Work required »
Your answer should be the lines of the material that include the word "section".

Exercise data »
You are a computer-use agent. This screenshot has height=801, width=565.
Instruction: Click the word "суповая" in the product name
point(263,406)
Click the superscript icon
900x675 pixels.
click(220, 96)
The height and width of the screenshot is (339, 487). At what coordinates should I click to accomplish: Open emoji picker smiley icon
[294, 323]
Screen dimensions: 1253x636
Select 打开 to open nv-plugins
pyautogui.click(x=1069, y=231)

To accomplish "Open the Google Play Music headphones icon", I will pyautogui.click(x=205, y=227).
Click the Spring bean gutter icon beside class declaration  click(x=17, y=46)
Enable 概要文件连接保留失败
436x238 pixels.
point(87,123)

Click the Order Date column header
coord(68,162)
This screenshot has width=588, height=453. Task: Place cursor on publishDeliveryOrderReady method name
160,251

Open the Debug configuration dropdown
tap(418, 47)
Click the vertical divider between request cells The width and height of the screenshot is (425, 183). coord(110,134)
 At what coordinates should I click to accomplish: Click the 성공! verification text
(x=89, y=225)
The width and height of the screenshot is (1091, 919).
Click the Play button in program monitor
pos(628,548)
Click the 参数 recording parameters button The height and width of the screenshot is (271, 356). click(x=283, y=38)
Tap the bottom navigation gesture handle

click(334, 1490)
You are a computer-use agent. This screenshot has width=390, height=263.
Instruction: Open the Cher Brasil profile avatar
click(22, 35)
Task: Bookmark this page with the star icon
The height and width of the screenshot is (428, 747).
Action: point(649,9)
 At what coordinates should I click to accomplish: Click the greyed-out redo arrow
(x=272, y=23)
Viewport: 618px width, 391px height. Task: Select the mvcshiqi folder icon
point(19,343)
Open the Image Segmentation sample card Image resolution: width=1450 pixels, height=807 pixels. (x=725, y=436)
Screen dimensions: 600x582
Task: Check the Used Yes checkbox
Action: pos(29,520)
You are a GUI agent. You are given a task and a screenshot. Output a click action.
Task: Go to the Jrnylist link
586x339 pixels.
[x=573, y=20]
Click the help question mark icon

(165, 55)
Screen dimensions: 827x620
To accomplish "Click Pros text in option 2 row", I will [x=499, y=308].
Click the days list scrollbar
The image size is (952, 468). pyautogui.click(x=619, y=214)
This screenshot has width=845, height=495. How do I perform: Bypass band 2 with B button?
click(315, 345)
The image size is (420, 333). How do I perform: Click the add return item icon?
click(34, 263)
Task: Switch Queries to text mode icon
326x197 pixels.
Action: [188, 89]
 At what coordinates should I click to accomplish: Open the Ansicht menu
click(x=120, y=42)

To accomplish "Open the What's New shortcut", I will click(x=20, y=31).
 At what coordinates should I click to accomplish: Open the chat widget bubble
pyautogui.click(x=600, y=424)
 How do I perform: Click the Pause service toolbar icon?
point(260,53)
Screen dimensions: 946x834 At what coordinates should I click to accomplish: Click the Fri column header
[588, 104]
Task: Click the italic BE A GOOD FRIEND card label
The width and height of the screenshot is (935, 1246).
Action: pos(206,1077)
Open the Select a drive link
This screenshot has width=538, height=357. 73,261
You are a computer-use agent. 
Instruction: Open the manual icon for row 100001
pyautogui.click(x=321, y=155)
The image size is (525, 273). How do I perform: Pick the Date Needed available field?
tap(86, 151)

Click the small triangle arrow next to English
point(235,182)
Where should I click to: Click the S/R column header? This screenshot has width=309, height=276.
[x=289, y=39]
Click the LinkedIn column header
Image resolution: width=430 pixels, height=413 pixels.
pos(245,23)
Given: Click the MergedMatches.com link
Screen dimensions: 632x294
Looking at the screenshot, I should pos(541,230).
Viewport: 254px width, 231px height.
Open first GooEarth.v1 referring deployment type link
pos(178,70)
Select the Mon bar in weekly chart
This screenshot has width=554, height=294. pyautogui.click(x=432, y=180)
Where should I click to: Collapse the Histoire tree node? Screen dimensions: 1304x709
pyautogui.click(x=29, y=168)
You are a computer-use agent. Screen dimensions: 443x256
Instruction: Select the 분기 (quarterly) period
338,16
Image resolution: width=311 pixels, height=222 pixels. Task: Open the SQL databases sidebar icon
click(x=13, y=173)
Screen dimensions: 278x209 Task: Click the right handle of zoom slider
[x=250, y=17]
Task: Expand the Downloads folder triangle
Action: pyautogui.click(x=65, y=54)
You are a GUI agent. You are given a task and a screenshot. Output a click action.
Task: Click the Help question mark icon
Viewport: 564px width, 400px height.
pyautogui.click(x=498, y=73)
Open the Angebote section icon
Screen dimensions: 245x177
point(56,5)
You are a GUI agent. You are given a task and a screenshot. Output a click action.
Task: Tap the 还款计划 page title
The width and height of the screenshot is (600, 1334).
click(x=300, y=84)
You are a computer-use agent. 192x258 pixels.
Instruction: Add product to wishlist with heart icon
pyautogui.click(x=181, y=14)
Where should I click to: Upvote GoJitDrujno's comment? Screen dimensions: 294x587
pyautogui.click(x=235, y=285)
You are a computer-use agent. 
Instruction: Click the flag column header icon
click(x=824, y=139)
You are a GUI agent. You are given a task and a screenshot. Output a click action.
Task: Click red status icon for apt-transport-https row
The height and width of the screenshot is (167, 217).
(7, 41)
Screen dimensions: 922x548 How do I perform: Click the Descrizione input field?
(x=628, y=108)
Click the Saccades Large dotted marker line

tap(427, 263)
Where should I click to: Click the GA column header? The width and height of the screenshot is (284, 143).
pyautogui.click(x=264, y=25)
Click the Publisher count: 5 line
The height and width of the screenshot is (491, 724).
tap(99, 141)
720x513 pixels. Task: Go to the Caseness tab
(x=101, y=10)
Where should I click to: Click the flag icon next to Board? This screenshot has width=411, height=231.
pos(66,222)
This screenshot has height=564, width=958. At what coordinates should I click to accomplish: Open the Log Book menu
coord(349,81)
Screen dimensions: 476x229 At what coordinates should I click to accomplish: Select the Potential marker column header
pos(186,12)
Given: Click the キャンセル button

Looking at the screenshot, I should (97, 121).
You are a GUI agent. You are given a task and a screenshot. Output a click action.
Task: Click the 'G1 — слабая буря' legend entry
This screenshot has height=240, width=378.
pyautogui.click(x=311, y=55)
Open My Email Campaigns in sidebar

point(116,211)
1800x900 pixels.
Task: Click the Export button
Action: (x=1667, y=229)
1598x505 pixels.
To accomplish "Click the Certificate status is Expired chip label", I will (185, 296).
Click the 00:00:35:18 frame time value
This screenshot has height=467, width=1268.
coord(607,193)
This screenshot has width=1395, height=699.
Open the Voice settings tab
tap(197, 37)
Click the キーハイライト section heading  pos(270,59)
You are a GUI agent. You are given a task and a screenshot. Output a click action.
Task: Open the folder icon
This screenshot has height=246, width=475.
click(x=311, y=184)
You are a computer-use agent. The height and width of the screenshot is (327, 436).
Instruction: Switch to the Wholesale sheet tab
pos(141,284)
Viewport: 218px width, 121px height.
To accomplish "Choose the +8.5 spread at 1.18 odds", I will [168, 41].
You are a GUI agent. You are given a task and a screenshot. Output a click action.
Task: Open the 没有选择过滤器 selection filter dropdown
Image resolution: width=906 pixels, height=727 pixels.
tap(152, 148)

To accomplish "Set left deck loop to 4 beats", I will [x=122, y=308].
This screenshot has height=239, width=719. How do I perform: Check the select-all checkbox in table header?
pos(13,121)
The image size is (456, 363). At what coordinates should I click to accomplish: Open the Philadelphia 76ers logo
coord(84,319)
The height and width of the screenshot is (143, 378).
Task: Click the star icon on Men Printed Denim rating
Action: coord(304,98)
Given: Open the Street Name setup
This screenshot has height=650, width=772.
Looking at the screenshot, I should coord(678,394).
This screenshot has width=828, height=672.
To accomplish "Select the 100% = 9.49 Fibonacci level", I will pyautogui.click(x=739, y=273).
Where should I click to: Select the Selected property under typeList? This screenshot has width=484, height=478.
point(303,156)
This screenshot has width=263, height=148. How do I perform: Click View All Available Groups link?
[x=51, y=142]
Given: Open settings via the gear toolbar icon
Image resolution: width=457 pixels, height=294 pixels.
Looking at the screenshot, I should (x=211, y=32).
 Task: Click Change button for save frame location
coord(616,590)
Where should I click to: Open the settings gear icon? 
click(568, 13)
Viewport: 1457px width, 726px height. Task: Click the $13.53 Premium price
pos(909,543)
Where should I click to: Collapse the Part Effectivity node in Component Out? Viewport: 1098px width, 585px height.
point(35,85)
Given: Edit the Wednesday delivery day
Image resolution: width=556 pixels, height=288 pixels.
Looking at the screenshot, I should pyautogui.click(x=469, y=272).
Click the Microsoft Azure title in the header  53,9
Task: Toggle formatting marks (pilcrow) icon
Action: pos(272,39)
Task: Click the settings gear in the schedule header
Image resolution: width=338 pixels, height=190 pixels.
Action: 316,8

Reply »
Open the Angebote section icon
Click the キーハイライト section heading  pos(270,59)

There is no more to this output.